Cela avait toutefois déjà été confirmé par une étude antérieure, également
basée sur des analyses de carbonates.

Crédit image: Cees Passchier
Au premier plan des thermes romains d’Arles, on distingue des blocs issus de l’effondrement du plafond. Ceux-ci contenaient des dépôts carbonatés révélateurs.

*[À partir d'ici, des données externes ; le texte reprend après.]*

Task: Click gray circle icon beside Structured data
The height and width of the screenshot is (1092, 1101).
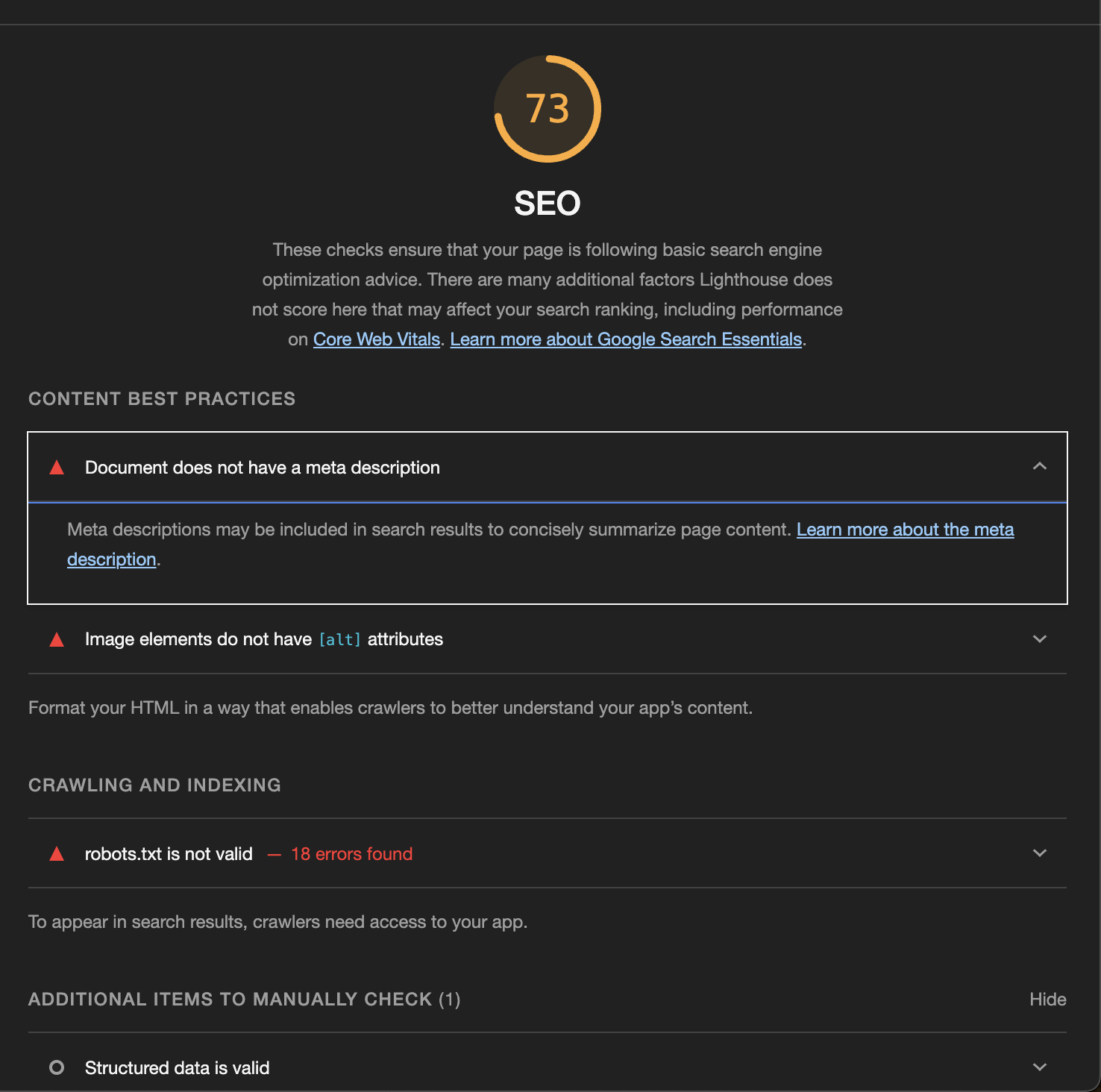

L'équipe a également découvert que le bassin servait à l'origine de bassin de collecte devant un pont-aqueduc à arcades. Ces bassins permettaient au sable et aux autres matières en suspension de se déposer et l'aqueduc nord a été ajouté plus tard de manière improvisée. Les archéologues l'ont compris en constatant que les vestiges architecturaux débouchaient dans le bassin à un point plus élevé. Des fragments du plafond effondré des thermes de Constantin ont apporté un nouvel indice: « Nous avons également trouvé des carbonates d'aqueduc dans ces fragments de plafond effondrés de l'aqueduc nord », expliquent-ils. « Apparemment, l'aqueduc a été restauré sur ordre de l'empereur Constantin lors de la construction des thermes au début du IVe siècle, et les carbonates écaillés ont été utilisés comme matériau de construction pour le toit des thermes. » Les scientifiques ont ainsi pu répondre à la question de savoir d'où venait l'eau des bains et jusqu'à quand l'aqueduc romain a été en service. Ce dernier a fonctionné au moins jusqu'à la construction des thermes, car les carbonates extraits de l'aqueduc ont été utilisés pour leur construction. L'aqueduc a probablement été en service jusqu'au Ve siècle, jusqu'à l'arrivée des Francs et des Burgondes.
La fonction des grands tuyaux romains en plomb découverts au XIXe siècle, qui traversaient le lit du Rhône, n'était pas claire non plus: après avoir constaté qu'ils contenaient des dépôts présentant une composition isotopique similaire à celle des aqueducs des bras nord et sud, cela a confirmé qu'un siphon inversé de l'aqueduc d'Arles alimentait le quartier opposé de Trinquetaille.
Quand l'aqueduc
est aussi une archive
« Sans les dépôts carbonatés de l'aqueduc, il serait impossible de reconstituer
ces liens », explique un membre de l'Institut des sciences de la Terre de
l'université Johannes Gutenberg. Cependant, comme les sédiments sont fortement
contaminés par de l'argile, il est impossible de les dater à l'aide des
méthodes traditionnelles. « Nous avons donc analysé les isotopes stables
d'oxygène et de carbone présents dans les carbonates et corrélé les profils
isotopiques afin de déterminer les dates de leur dépôt simultané », expliquent
encore les chercheurs. « Cela nous a permis d'identifier les mêmes couches
annuelles dans les carbonates et ainsi de déterminer leurs périodes de dépôt
relatives et donc le moment historique des transformations et des modifications
du système d'approvisionnement en eau d'Arles. »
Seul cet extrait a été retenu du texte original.